* TASKS
(a) According to the credit card customers assignment, what does the `Avg_Utilization_Ratio` column measure, and over what range?
(b) Write the next part of the credit card customers assignment, starting right after its last line.

═══ PAGE

From: [Kaggle - Credit Card Customers Dataset](https://www.kaggle.com/datasets/sakshigoyal7/credit-card-customers)  
Access File From Class GitHub:  
📂 https://github.com/leemr0903/IS4487-Datasets/blob/main/BankChurners.csv

---

This dataset contains information on over **10,000 credit card customers**, including demographics, account activity, and spending behavior. It was originally used for churn prediction, but in this assignment, you’ll cluster customers **without labels** to uncover natural segments.

### Key Numeric Columns:
- `Customer_Age`: Age of the account holder
- `Credit_Limit`: Customer’s assigned credit limit
- `Total_Trans_Amt`: Total transaction amount in the past year
- `Total_Trans_Ct`: Total number of transactions in the past year
- `Avg_Utilization_Ratio`: Utilization of credit (0 to 1)
- `Avg_Open_To_Buy`: Available amount on the credit line
- `Total_Amt_Chng_Q4_Q1`: % change in transaction amount Q4 vs. Q1

---

| Column Name               | Type     | Description |
|---------------------------|----------|-------------|
| `CLIENTNUM`               | int64    | Unique customer ID *(drop this column)* |
| `Attrition_Flag`          | object   | Whether the customer churned *(not used in clustering)* |
| `Customer_Age`            | int64    | Age of the customer |
| `Gender`                  | object   | M or F |
| `Dependent_count`         | int64    | Number of dependents |
| `Education_Level`         | object   | Education category |
| `Marital_Status`          | object   | Marital status |
| `Income_Category`         | object   | Income bracket |
| `Card_Category`           | object   | Card type (e.g., Blue, Gold) |
| `Months_on_book`          | int64    | How long they've had the account |
| `Total_Relationship_Count`| int64    | Number of products used |
| `Months_Inactive_12_mon`  | int64    | Months inactive in last year |
| `Contacts_Count_12_mon`   | int64    | Customer service interactions |
| `Credit_Limit`            | float64  | Assigned credit limit |
| `Total_Revolving_Bal`     | int64    | Balance that rolls over month to month |
| `Avg_Open_To_Buy`         | float64  | Available credit left to spend |
| `Total_Amt_Chng_Q4_Q1`    | float64  | Change in transaction volume (Q4 vs Q1) |
| `Total_Trans_Amt`         | int64    | Total amount spent |
| `Total_Trans_Ct`          | int64    | Number of transactions |
| `Total_Ct_Chng_Q4_Q1`     | float64  | Change in transaction count |
| `Avg_Utilization_Ratio`   | float64  | Credit usage rate |
| `Naive_Bayes_..._1`       | float64  | Auto-generated churn score *(drop this)* |
| `Naive_Bayes_..._2`       | float64  | Auto-generated churn score *(drop this)* |

You’ll focus your clustering on **numeric features** related to spending, credit usage, and engagement. Drop any ID or model output columns before starting.

---


## 1. Load and Explore the Data

Business framing:  
Always start by understanding your data. Let’s load the dataset and take a quick look at the structure and variables.

Follow these steps:
- Load the dataset directly from GitHub
  - url = "https://raw.githubusercontent.com/Stan-Pugsley/is_4487_base/main/DataSets/BankChurners.csv"

══════
═══ GIVEN INFORMATION

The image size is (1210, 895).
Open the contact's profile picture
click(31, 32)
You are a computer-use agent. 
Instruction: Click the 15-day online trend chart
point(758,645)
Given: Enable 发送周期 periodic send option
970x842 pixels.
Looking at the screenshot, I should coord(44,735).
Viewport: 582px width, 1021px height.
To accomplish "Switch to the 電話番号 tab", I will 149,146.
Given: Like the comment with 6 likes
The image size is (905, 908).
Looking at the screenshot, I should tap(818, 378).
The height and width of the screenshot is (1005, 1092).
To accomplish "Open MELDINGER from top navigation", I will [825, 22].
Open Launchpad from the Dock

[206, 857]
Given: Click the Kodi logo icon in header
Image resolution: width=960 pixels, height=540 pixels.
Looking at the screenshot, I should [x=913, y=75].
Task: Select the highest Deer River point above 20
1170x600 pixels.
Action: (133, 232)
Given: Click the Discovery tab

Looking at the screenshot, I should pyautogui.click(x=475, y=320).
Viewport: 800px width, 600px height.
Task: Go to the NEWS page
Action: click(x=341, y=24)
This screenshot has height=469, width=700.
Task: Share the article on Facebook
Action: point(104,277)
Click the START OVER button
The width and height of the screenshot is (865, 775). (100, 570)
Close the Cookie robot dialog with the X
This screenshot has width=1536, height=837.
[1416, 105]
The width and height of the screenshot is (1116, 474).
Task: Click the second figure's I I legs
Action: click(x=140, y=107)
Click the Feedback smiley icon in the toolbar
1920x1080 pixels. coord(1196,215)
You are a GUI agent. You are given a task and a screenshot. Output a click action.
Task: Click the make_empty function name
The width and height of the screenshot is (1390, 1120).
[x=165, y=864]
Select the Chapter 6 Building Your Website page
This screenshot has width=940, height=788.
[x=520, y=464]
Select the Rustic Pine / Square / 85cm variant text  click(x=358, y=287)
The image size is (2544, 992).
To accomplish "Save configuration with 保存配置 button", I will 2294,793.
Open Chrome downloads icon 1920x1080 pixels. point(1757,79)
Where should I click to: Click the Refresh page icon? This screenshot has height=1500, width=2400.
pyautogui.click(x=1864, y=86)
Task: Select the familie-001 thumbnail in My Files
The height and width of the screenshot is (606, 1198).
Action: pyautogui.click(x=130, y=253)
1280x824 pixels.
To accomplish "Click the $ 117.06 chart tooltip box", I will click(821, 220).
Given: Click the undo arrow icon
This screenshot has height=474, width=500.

══════

* EXPECTED OUTPUTS
(a) It measures utilization of credit, on a range from 0 to 1.

(b)
- Display `.info()`, `.describe()`, and `.head()`

### In your markdown:
1. What types of features are included? (numeric, categorical)
2. What might you be able to learn by clustering these customers?


In [None]:
# Add code here 🔧

### ✍️ Your Response: 🔧
1.

2.

## 2. Drop Unnecessary Columns and Choose Features

Business framing:  
Not every column adds value. Drop ID columns and model outputs that don’t help with unsupervised clustering.

Tasks:
- Drop: `CLIENTNUM`, and all columns starting with `Naive_Bayes_`
- Choose at least 5–7 numeric features that describe usage or spending behavior

### In your markdown:
1. Which features did you choose and why?


In [None]:
# Add code here 🔧

### ✍️ Your Response: 🔧
1.


## 3. Scale Your Features

Business framing:

Clustering depends on distance, so you need to scale features to ensure fairness across different units (dollars vs. percentages).

Tasks:
- Use `StandardScaler` to standardize your selected features




In [None]:
# Add code here 🔧

## 4. Determine the Optimal Number of Clusters (k)

Business framing:  
We don’t want to guess how many clusters there are — the elbow method helps identify where adding more clusters stops improving performance.

Tasks:
- Use the **Elbow Method** to find the best `k` between 2–10
- Plot inertia (SSE) vs. k

### In your markdown:
1. What value of `k` did you choose and why?


In [None]:
# Add code here 🔧

### ✍️ Your Response: 🔧
1.


## 5. Apply K-Means Clustering

Business framing:  
K-Means helps us assign each customer to the closest cluster center. Then we can analyze the common behaviors in each group.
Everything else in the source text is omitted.